◆ DOCUMENT EXTRACT ◆

════════════════════

Higher Flowrate...wait chiller works well but end up tornado inside the water.
Hee hee...

1)Get a external probe will be a better choice and more accurate which leads to lesser kick in... 

2)Get a bigger tank...at least a 2 feet....or custom a 1.5feet with a taller height.

3)Ask your brother to move out ASAP.


Sent from my iPhone using Tapatalk

----------


## cheetf

> Higher Flowrate...wait chiller works well but end up tornado inside the water.
> Hee hee...
> 
> 1)Get a external probe will be a better choice and more accurate which leads to lesser kick in... 
> 
> 2)Get a bigger tank...at least a 2 feet....or custom a 1.5feet with a taller height.
> 
> 3)Ask your brother to move out ASAP.
> 
> ...


Yah, many bros already said the same thing....

----------


## altezza_87

> Higher Flowrate...wait chiller works well but end up tornado inside the water.
> Hee hee...
> 
> 1)Get a external probe will be a better choice and more accurate which leads to lesser kick in... 
> 
> 2)Get a bigger tank...at least a 2 feet....or custom a 1.5feet with a taller height.
> 
> 3)Ask your brother to move out ASAP.
> 
> ...


Getting the tornado effect, but so far the shrimplets are swimming fine. And there are enough areas where they can get covers from.

So it should be alright i guess?

----------


## altezza_87

Went down to SimLim tower again to search for the temperature probe.

Got the temperature sensor from Acez Instruments, showed them a picture of the sensor like what I have posted below from a guy nickname gryphon from another forum. Straight away they got the same exact sensor for me. Was told by a shop guy there that for this sensor there is no positive or negative. happily off i went.



then went level 3 to get the connector so that i do not need to do anything to the chiller parts. got it at level 3, i believe most electronic shops there have it.

 

just connect the sensor to the connector, unplug the chiller sensor and connected with mine. slot the sensor through the front air vent of the chiller and off it went to the tank.

its currently working fine, the chiller worked all the way to cooled my tank straight to my set temperature 26 degree and shut off at 25.8 degree. initial temperature shown on chiller was 30.2 degree. due to my small tank it only took less than 10mins. the chiller kicked in at 27 degree again. 

next is to see how much increased in electricity when the bill comes next month. my mom is totally not cool about me getting a chiller. most likely got to increase her allowance to cover for the extra in utilities bill.

----------


## prodrive

Bro, how do you connect the probe to the connector. You solder yourself or you just twist the copper wires on both ends?

----------


## newlife

> Bro, how do you connect the probe to the connector. You solder yourself or you just twist the copper wires on both ends?

════════════════════

◆ WRITTEN REQUEST 1 ◆
Transcribe word for word the passage of the chiller forum thread that opens with the words containing "then went level" and closes with "there have it.".
◆ WRITTEN REQUEST 2 ◆
In the chiller forum thread, at what temperature did the chiller shut off after cooling the tank with the new sensor?

◆ AVAILABLE DATA ◆
════════════════════

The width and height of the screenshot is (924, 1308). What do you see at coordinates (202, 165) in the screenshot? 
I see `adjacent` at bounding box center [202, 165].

════════════════════

◆ RESULT 1 ◆
then went level 3 to get the connector so that i do not need to do anything to the chiller parts. got it at level 3, i believe most electronic shops there have it.

◆ RESULT 2 ◆
25.8 degrees.